# Spanish Pension



## eborlady (Jan 22, 2011)

I receive a small Spanish Pension, though I'm back in UK at the moment. I'm coming back over to Spain for a couple of months or so....just wonderig if I can apply for any concessions or cheap/free bus fares; Anyone able to inform me on this subject please?


----------



## Stravinsky (Aug 12, 2007)

eborlady said:


> I receive a small Spanish Pension, though I'm back in UK at the moment. I'm coming back over to Spain for a couple of months or so....just wonderig if I can apply for any concessions or cheap/free bus fares; Anyone able to inform me on this subject please?



It's not clear where you are resident ... in Spain?
You can get a gold card on the train system which gives you decent discounts. Costs about €5 a year iirc, and we saved that and much more on my wifes first trip to Barcelona. You just go to your local train station and get one from the ticket office. I can't remember if we had to give our NIE or padron.

You are actually able to get a state holiday as well, probably a week in sunny Benidorm in January, but it's free if you are a state pensioner.


----------



## Alcalaina (Aug 6, 2010)

It depends where you are, pensioner perks can differ from one town to the next. For example, in Torrevieja all bus travel is free for pensioners. You generally need to be on the _padron_ though - I´m not sure whether you can do this if you aren´t staying permanently.


----------



## eborlady (Jan 22, 2011)

Alcalaina said:


> It depends where you are, pensioner perks can differ from one town to the next. For example, in Torrevieja all bus travel is free for pensioners. You generally need to be on the _padron_ though - I´m not sure whether you can do this if you aren´t staying permanently.


Yeah, I did a bit of internet surfing about it afterwards; Silly me should have done that first! They do have a "Tarjeta sesentaicinco" but I'm not old enough for that, and the Rail pass depends on being resident too, which I'm not, these days.
I could do the empadronimiento if I was going to be there 3 months, but I'm a month short....so it looks like no perks for eborlady, lol!
Yes there's a lot of difference depending where you live, isn't there? That's very good, in Torrevieja. :ranger::ranger:


----------

BRIEF A:
Translate this sentence from the Spanish pension thread into Spanish: "For example, in Torrevieja all bus travel is free for pensioners."
BRIEF B:
From the Spanish pension thread, transcribe the passage starting at "Yeah, I did" and ending at "not, these days.".

RAW DATA:
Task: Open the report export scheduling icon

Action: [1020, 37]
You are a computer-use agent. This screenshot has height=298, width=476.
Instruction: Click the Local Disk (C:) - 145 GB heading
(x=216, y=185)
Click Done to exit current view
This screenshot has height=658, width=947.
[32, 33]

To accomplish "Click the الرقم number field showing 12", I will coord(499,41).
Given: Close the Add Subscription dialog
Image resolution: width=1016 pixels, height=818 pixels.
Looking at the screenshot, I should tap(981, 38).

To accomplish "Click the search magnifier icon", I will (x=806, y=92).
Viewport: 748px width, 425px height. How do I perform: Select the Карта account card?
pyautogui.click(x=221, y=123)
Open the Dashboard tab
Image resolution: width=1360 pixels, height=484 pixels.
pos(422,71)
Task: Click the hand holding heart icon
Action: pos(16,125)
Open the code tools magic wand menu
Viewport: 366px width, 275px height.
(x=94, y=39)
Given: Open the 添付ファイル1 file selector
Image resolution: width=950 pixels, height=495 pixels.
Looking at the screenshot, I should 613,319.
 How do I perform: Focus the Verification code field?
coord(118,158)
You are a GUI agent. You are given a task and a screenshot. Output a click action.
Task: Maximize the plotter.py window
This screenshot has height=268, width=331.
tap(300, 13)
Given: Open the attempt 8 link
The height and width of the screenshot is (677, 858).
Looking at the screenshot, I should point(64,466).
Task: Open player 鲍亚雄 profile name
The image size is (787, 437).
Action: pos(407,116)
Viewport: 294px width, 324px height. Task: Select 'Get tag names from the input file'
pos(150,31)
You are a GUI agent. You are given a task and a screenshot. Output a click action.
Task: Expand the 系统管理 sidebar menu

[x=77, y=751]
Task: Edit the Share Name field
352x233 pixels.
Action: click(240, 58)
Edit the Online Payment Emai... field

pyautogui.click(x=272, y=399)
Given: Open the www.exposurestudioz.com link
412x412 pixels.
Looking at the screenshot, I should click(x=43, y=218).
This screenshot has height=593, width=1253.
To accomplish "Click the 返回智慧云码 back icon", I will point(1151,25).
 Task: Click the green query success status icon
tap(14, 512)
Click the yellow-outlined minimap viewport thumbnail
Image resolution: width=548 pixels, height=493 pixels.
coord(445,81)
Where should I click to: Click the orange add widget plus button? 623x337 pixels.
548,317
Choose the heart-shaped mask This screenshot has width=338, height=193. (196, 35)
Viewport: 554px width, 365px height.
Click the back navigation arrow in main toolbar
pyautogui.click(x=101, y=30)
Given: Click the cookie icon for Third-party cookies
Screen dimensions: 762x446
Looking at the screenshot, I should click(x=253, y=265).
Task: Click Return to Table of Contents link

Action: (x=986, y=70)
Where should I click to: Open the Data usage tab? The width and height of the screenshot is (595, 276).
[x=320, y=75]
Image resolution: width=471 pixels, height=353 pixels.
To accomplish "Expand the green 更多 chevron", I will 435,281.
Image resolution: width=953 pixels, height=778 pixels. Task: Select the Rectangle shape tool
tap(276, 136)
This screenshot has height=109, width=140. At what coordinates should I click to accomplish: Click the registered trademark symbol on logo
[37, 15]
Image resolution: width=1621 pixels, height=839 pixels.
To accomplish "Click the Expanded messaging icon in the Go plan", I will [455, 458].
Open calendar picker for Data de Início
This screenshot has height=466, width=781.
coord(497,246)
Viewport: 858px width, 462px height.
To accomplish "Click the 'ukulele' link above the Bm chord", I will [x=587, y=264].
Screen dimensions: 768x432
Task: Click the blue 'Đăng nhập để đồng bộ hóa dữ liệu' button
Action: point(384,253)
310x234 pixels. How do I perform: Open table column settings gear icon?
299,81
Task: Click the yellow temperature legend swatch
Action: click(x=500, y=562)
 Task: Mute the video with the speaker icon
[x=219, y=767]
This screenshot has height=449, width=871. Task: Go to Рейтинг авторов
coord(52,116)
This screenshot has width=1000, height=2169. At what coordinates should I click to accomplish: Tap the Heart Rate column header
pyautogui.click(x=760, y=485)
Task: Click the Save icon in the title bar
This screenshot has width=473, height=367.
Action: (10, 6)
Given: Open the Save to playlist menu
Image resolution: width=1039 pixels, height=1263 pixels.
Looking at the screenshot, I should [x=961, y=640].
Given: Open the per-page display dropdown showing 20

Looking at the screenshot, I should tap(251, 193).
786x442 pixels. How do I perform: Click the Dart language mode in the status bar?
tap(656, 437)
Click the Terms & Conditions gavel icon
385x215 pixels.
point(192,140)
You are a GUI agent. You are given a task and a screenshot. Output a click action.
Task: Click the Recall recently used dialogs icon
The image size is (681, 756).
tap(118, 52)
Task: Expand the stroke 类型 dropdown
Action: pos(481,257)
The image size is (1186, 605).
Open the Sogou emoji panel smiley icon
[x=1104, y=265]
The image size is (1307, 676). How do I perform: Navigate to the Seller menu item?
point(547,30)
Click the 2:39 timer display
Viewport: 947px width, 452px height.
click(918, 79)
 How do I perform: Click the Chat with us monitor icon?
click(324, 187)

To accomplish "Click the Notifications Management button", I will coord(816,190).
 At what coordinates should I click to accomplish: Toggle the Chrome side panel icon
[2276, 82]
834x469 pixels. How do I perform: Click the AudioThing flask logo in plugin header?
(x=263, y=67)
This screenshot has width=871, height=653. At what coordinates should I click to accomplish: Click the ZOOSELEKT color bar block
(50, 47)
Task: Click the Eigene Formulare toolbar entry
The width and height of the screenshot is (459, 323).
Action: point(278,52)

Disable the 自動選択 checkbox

FULL OUTPUT A:
Por ejemplo, en Torrevieja todos los viajes en autobús son gratuitos para los pensionistas.

FULL OUTPUT B:
Yeah, I did a bit of internet surfing about it afterwards; Silly me should have done that first! They do have a "Tarjeta sesentaicinco" but I'm not old enough for that, and the Rail pass depends on being resident too, which I'm not, these days.